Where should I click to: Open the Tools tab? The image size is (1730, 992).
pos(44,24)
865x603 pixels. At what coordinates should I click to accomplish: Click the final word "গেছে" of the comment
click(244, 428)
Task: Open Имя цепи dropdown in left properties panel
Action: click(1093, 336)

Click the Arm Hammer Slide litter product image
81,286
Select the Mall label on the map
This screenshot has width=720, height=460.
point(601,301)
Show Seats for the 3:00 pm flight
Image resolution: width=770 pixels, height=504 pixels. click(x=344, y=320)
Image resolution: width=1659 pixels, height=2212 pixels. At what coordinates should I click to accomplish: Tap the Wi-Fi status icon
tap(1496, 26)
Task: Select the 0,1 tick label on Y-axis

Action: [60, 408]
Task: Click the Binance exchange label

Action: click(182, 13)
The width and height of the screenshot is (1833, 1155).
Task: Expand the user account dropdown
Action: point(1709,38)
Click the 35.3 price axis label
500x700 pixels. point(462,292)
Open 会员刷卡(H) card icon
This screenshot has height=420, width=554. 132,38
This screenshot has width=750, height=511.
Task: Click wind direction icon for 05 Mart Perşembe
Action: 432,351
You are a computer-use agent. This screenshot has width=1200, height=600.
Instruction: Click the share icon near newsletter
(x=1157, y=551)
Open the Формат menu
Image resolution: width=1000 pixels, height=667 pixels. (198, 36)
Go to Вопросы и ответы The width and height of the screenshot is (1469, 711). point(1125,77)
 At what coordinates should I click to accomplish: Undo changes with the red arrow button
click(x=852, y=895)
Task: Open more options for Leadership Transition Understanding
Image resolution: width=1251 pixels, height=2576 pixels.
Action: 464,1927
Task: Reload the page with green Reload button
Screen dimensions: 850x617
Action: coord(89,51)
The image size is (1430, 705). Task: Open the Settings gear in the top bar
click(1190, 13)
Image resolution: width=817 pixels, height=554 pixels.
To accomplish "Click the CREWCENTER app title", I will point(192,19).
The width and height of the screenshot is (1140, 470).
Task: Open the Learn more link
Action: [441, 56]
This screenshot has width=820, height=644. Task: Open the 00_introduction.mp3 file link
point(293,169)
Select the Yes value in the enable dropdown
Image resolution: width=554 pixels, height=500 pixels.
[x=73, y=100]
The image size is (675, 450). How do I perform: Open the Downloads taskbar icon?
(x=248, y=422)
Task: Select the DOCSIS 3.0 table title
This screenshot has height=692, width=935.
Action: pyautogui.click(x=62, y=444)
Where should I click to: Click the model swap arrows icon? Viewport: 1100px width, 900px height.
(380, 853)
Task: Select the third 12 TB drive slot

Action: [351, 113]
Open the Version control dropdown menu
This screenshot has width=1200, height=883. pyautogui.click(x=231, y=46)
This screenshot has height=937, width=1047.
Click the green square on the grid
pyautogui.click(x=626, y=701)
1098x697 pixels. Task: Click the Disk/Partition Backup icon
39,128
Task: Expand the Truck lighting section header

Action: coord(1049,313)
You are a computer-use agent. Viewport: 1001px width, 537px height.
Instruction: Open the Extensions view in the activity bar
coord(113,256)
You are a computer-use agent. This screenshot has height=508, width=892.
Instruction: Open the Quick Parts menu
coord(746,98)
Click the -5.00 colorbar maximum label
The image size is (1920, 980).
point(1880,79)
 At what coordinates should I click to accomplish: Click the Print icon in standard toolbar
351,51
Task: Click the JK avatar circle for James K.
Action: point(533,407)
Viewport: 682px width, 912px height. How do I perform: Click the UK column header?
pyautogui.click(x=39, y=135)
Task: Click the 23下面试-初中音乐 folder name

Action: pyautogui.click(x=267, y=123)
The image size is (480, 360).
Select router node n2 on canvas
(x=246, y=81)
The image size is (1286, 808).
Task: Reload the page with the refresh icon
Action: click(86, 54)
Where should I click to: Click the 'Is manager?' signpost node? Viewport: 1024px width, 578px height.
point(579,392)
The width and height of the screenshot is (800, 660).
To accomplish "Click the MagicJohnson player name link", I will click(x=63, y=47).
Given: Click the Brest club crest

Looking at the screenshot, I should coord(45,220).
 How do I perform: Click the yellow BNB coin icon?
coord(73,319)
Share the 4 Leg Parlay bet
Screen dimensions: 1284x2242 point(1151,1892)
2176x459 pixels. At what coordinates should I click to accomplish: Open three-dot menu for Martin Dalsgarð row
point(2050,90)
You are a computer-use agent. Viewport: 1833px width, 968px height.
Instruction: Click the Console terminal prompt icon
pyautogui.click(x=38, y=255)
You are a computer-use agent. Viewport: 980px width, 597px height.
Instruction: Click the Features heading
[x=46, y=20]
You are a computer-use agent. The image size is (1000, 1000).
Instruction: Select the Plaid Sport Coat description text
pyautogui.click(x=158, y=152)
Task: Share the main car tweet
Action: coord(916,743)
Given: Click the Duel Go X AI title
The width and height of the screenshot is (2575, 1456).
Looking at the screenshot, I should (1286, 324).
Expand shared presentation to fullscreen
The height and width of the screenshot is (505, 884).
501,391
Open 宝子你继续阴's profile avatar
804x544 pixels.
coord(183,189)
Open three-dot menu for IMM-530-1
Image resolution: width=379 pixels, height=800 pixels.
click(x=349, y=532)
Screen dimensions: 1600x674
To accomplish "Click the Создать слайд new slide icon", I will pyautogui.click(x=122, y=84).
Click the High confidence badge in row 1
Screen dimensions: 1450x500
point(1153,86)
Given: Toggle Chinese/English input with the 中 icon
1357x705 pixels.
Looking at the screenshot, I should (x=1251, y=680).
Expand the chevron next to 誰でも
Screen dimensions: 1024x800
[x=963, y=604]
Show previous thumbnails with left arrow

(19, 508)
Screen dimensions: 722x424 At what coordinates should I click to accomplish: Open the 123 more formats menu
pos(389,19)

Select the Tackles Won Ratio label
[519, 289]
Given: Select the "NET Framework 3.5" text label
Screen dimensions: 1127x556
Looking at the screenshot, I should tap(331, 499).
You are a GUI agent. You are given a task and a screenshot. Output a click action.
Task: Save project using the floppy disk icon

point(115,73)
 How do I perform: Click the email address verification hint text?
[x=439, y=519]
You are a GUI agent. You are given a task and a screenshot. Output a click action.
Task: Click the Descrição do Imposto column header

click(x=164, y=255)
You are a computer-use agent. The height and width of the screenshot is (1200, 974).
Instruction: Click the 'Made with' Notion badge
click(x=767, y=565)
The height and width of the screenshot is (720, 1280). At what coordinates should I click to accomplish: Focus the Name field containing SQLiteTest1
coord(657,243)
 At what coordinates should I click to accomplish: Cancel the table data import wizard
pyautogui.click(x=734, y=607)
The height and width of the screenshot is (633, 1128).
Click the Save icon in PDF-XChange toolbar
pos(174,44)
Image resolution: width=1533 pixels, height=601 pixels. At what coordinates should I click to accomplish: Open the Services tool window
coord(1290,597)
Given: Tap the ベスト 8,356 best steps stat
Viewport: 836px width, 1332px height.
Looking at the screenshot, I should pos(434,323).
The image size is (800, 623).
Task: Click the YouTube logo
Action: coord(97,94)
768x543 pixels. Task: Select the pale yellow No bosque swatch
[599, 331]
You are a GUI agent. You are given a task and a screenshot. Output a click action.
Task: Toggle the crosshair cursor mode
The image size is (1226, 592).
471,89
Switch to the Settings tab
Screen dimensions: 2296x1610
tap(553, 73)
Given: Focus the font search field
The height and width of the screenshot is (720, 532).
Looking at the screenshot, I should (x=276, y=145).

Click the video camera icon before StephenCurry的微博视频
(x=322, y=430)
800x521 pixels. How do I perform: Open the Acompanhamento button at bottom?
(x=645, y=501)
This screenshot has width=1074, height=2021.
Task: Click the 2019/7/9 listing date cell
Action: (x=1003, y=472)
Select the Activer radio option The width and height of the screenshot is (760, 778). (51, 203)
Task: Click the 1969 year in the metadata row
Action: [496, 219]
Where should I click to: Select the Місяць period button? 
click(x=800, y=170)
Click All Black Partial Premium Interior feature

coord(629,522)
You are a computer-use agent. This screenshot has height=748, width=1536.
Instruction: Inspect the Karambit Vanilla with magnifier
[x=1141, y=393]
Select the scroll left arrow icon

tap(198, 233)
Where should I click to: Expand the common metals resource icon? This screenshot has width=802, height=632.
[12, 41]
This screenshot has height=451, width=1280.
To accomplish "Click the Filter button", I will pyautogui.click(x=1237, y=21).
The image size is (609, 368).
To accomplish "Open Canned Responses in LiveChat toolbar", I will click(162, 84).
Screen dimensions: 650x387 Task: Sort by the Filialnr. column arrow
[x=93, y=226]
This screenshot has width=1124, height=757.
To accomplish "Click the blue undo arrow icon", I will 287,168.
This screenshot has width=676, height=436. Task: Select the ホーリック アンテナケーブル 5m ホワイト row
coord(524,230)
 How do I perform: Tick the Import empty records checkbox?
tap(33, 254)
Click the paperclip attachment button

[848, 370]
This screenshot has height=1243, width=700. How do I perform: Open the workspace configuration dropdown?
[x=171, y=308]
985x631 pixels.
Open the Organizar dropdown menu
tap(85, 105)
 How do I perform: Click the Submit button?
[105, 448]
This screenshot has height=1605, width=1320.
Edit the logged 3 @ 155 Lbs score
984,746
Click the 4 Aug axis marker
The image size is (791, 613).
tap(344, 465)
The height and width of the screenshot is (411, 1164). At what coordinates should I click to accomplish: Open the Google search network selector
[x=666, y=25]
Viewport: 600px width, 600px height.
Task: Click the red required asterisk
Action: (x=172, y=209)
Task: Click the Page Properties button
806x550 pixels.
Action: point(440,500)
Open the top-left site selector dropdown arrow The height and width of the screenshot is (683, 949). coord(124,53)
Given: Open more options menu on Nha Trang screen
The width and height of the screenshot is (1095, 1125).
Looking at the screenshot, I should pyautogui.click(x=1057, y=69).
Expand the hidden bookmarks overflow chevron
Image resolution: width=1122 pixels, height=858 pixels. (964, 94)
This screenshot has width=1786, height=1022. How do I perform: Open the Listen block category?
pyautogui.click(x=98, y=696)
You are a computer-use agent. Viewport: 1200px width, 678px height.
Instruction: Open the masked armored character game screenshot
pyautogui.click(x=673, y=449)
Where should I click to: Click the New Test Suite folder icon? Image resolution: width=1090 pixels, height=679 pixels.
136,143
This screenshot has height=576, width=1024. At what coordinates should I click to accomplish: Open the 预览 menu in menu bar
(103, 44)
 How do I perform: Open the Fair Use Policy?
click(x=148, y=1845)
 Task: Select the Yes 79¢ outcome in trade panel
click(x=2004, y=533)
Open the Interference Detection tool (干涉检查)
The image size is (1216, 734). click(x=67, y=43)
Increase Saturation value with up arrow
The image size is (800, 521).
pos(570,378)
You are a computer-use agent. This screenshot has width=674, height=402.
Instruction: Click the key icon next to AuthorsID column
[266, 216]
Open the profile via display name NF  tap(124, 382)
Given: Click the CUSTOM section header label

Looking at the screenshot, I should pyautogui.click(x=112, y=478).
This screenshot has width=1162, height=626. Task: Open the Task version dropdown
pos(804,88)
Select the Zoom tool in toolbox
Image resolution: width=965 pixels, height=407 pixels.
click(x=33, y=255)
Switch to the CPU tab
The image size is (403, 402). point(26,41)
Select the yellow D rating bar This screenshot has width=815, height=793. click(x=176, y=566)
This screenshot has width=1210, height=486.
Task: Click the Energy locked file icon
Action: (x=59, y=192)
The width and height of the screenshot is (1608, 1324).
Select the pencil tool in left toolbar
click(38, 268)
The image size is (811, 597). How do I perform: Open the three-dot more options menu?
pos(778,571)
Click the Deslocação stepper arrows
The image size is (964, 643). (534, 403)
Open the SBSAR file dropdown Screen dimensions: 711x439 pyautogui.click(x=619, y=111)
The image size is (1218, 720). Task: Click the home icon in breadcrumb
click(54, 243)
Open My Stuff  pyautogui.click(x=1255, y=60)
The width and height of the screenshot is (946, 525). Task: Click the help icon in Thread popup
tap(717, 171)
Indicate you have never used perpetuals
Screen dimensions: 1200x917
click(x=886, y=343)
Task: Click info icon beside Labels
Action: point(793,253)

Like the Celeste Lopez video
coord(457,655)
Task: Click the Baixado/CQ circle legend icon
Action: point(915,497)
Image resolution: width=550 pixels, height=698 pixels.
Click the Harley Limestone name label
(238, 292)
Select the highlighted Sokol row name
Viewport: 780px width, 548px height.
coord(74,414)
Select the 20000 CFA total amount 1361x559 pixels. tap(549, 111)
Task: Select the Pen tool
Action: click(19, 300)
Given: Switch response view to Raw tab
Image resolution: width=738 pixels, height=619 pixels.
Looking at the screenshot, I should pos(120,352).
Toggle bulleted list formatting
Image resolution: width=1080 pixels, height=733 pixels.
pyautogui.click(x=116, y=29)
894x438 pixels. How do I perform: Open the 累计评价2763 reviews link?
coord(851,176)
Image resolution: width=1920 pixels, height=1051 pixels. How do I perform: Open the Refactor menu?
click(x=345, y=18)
◆ ◆ ◆ ◆
* WORK TASK:
What number of lines in the listing contain the word "Toggle"? Supply the number with no accompanying text.

* YOUR RESPONSE:
3